- _Task brief_: Transcribe the stretch of entries below from the line with "[Show/Hide filter form] (164, 472)" through the line with "Office of Legislative Audits (595, 1381)", exactly and with both ends included; leave out all other lines.

━━━━━━

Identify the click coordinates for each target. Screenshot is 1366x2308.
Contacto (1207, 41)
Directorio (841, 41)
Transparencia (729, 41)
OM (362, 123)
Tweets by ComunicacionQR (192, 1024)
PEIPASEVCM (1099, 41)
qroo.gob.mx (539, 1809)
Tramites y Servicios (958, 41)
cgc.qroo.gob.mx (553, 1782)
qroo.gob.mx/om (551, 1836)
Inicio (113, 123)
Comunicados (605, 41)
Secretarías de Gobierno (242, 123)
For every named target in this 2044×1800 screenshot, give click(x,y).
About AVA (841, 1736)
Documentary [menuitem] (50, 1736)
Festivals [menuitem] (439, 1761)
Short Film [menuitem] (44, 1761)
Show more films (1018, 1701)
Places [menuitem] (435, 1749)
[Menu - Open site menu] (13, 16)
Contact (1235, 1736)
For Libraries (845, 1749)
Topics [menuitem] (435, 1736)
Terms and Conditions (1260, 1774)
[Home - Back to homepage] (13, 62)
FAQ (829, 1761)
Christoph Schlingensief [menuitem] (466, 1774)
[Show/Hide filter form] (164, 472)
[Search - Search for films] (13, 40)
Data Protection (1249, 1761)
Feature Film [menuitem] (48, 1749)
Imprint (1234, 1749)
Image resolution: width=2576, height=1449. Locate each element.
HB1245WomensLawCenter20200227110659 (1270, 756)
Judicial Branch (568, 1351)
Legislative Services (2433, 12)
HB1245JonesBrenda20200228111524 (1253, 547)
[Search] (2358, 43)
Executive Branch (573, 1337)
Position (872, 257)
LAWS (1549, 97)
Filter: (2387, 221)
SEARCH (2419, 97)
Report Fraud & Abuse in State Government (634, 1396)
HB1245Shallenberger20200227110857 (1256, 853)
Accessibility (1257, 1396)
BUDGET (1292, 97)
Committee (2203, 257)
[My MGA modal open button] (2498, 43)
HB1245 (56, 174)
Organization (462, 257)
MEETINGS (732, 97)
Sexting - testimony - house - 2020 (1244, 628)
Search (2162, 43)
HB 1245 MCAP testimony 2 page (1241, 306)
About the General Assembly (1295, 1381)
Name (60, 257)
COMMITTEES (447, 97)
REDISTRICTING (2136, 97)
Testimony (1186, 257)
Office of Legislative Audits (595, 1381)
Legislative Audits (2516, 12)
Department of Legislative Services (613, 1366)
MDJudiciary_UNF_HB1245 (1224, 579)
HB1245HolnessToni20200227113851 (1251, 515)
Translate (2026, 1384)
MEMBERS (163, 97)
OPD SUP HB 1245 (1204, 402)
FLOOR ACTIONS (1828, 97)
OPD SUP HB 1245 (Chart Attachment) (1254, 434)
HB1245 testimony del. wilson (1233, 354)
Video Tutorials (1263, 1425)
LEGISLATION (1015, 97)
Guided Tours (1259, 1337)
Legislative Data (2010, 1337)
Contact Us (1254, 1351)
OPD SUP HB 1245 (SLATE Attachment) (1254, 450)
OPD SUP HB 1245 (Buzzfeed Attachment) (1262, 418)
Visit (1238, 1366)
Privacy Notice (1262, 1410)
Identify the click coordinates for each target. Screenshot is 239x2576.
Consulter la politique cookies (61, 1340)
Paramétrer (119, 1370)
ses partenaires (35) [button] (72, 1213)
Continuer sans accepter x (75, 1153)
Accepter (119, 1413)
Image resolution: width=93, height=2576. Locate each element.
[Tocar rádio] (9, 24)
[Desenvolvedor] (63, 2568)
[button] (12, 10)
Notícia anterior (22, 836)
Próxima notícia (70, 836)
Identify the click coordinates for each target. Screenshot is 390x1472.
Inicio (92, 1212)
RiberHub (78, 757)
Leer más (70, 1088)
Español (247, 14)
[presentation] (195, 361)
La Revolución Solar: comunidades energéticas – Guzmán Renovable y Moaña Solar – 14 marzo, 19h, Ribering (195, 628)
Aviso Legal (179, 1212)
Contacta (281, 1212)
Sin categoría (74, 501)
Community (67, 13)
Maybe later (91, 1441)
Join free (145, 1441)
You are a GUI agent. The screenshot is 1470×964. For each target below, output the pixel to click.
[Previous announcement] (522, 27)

━━━━━━

- _Response area_:
[Show/Hide filter form] (164, 472)
[Search - Search for films] (13, 40)
Data Protection (1249, 1761)
Feature Film [menuitem] (48, 1749)
Imprint (1234, 1749)
Image resolution: width=2576, height=1449. Locate each element.
HB1245WomensLawCenter20200227110659 (1270, 756)
Judicial Branch (568, 1351)
Legislative Services (2433, 12)
HB1245JonesBrenda20200228111524 (1253, 547)
[Search] (2358, 43)
Executive Branch (573, 1337)
Position (872, 257)
LAWS (1549, 97)
Filter: (2387, 221)
SEARCH (2419, 97)
Report Fraud & Abuse in State Government (634, 1396)
HB1245Shallenberger20200227110857 (1256, 853)
Accessibility (1257, 1396)
BUDGET (1292, 97)
Committee (2203, 257)
[My MGA modal open button] (2498, 43)
HB1245 (56, 174)
Organization (462, 257)
MEETINGS (732, 97)
Sexting - testimony - house - 2020 (1244, 628)
Search (2162, 43)
HB 1245 MCAP testimony 2 page (1241, 306)
About the General Assembly (1295, 1381)
Name (60, 257)
COMMITTEES (447, 97)
REDISTRICTING (2136, 97)
Testimony (1186, 257)
Office of Legislative Audits (595, 1381)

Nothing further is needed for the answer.